Physically, I remember when I was little, that my spasticity did not affect me as much as it does now in adulthood. However, this is NOT going to be the typical experience for every child diagnosed with cerebral palsy going into adulthood. Just as every individual on the planet is different, so is every cerebral palsy diagnosis!
I attended a special needs school. I remember that a lot of the students that went to my school were in wheelchairs, just like I was. The Special Needs school where I attended, also incorporated Physical Therapy, Occupational Therapy, as well as Speech Therapy, into each student’s school day. The physical and occupational therapy helped me a lot because I was able to get out of my chair for a couple of hours a day and have physical activity. It also helped me to improve my muscle tone and spasticity. I think my favorite part of the school day was going to therapy because I got to get out of the classroom for an hour or two! 😉
In high school, instead of staying in one special needs classroom all day, I was now mainstreamed into a regular, Public High School. I was excited, anxious, and a little bit scared. Now I was able to go from different classes throughout the day and have six classroom periods. The school was able to accommodate my physical limitations and provided me with accommodations with my own personal aide, as well as writing accommodations. Throughout the school day, my personal aide would assist me going from class to class, use the bathroom when needed, and also assisted me with certain handwriting assignments. I really started making friends fast in high school, because all of my classmates were curious about my disability, and they wanted to push me in my manual chair, whenever I did not bring my power chair to school!

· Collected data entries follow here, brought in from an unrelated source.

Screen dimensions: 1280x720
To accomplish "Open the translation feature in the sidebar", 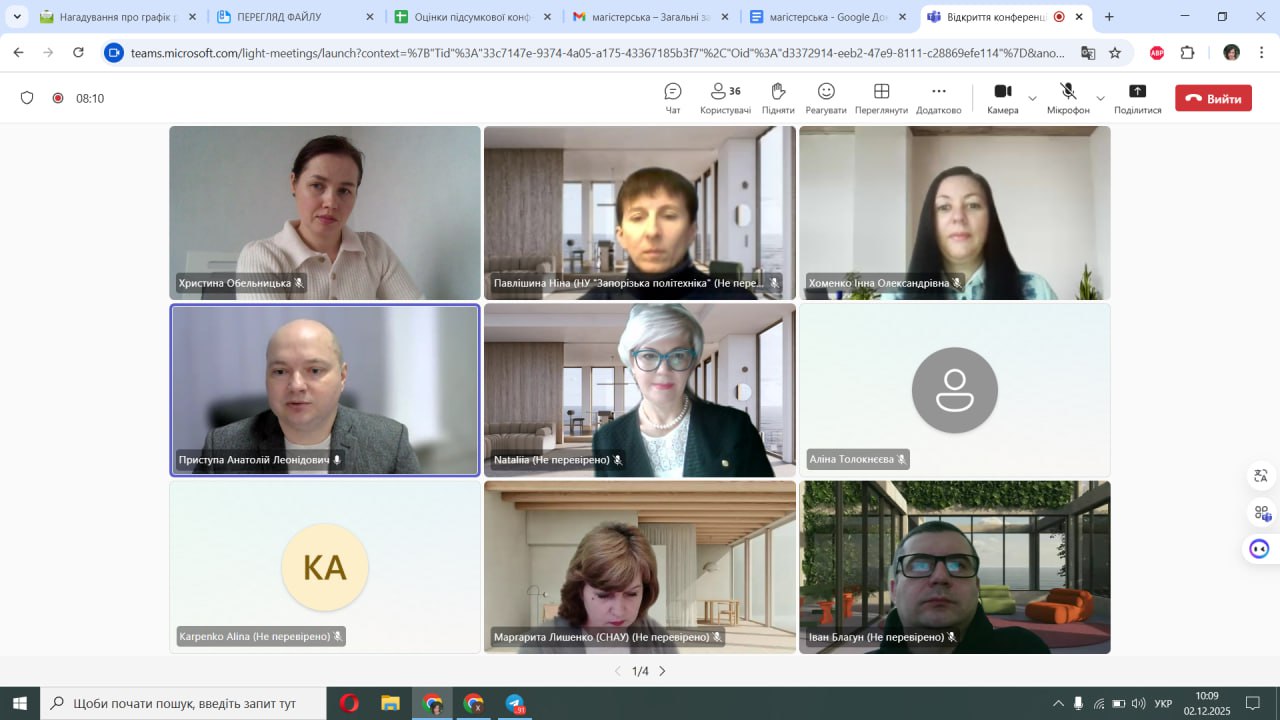I will coord(1259,476).
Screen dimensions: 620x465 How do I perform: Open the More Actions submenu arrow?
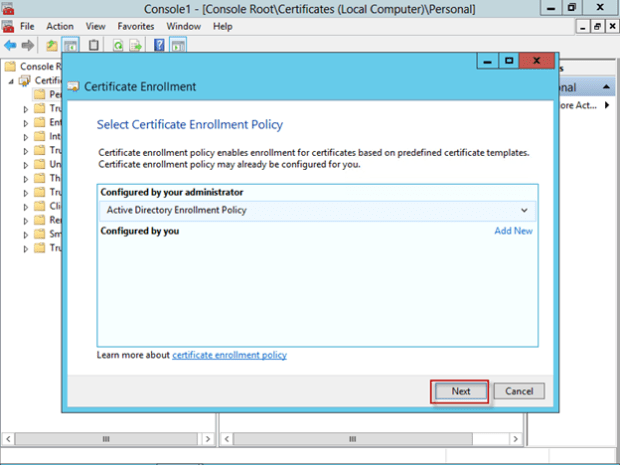click(x=609, y=105)
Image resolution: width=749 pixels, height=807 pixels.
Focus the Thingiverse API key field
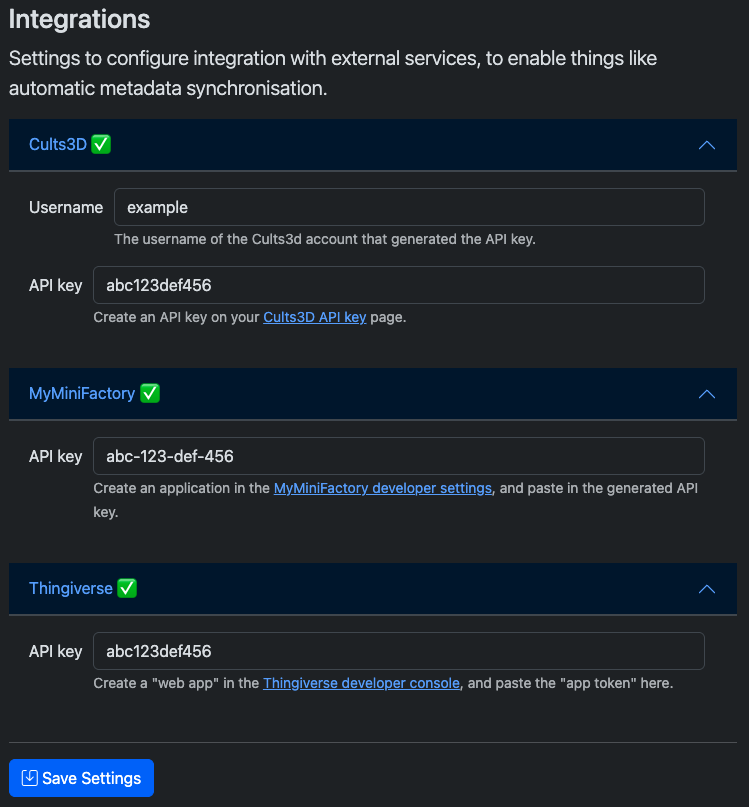pos(398,651)
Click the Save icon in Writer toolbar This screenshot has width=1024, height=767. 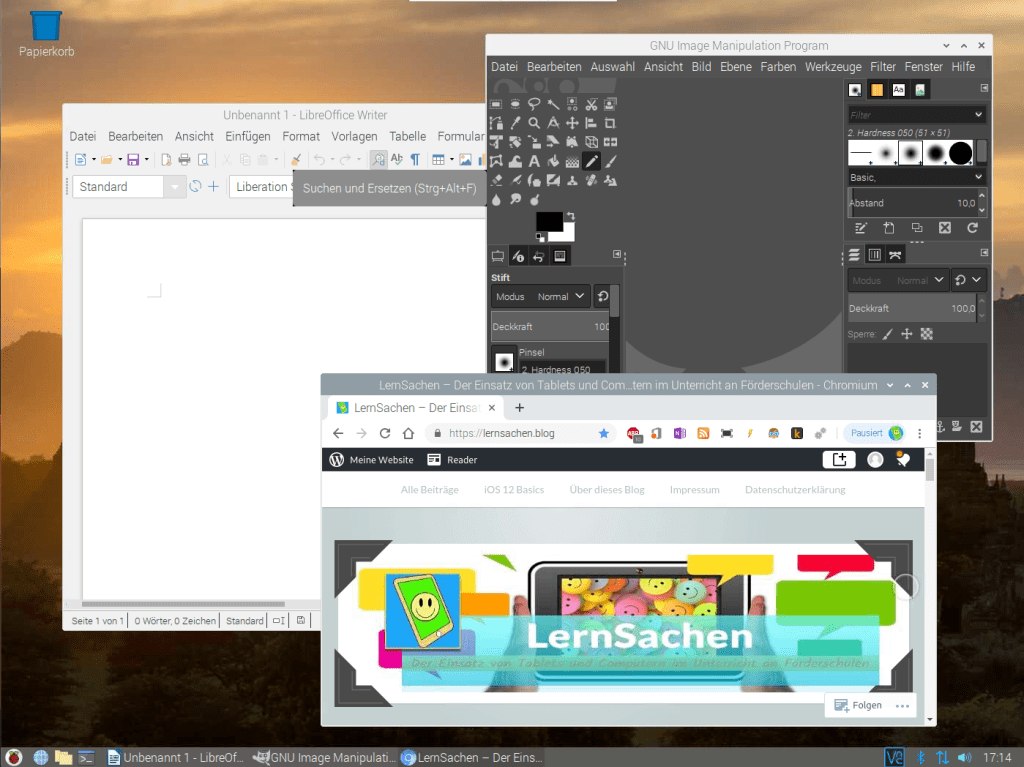(132, 159)
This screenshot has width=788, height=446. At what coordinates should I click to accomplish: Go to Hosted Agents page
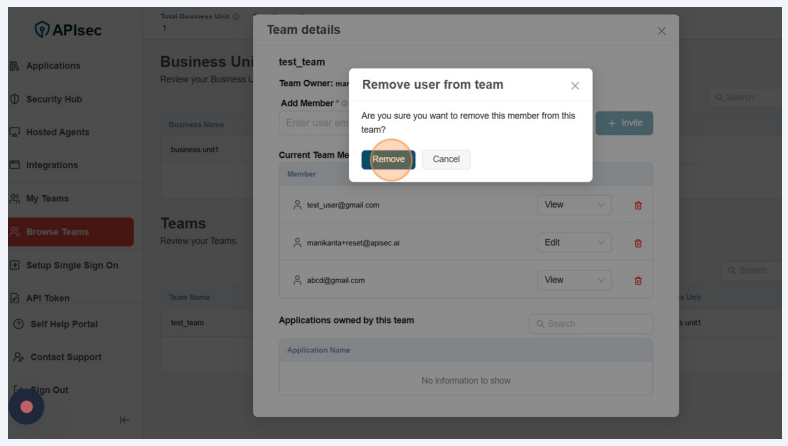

Outlook on life and advice for parents
People always ask me if I wish I could walk, instead of being in a wheelchair. When I think about this question it makes me laugh a little. Walking would be amazing! I would not even know how I would react to a miracle like that! However, the answer I always give somebody who asks this question is this: my wheels are my legs! To me, my life is normal. My wheels are all that I’ve known, ever since I was very little.
My advice to new parents of children with cerebral palsy: Sometimes it is best to take negative comments about certain conditions or disabilities with a “grain of salt.” Only you know your child’s capabilities. Fight for them. Let them know that they can do anything that they set their mind to – they may just have to do it a little bit differently, and that is okay. If we were all meant to do things the exact same way, it would get boring! Be patient with them. Be their advocate. Also, teach them how to advocate for themselves. Have them practice those advocacy skills. Most of all, do not underestimate their intelligence or capabilities. No matter what form of cerebral palsy they are diagnosed with.
A few of the things I LOVE about my cerebral palsy diagnosis:
- I get to do things differently.
- I get to advocate and support other individuals with cerebral palsy, and other disabilities.
- I met my husband at a disability advocacy conference.